* Task:
Among the records that follow, how many lines include the string "will"? Only the number is wanted.

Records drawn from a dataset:
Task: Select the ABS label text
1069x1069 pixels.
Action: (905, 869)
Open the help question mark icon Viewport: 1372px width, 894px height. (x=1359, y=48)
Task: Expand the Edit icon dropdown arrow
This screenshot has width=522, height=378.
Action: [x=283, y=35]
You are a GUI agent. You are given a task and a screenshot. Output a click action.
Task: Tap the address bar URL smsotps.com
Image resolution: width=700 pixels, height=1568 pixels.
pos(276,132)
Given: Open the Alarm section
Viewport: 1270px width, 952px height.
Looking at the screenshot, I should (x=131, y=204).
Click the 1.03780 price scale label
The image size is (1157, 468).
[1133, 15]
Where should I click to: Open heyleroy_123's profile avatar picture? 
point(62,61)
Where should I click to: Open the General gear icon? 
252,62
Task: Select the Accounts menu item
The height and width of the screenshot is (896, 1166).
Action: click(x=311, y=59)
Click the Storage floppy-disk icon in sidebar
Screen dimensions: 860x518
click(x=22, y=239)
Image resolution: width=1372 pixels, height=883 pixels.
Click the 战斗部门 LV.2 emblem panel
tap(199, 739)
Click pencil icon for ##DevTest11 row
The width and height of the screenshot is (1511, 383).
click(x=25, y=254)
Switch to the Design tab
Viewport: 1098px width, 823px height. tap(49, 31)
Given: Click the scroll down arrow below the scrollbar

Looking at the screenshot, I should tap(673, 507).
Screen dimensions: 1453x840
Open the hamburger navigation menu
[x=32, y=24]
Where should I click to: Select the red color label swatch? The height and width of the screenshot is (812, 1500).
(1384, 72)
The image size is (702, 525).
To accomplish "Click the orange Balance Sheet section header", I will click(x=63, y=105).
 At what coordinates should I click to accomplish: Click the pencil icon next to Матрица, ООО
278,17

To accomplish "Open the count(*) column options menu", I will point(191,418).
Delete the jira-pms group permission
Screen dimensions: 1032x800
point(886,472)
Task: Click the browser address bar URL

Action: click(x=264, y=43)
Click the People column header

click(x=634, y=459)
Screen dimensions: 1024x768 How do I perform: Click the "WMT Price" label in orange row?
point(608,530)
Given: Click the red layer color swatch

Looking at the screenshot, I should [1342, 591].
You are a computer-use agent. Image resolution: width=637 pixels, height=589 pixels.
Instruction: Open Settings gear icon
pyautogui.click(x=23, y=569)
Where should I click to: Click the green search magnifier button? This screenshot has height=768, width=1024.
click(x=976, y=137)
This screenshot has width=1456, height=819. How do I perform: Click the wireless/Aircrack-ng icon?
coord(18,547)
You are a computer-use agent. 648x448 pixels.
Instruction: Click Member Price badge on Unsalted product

* Completed task:
2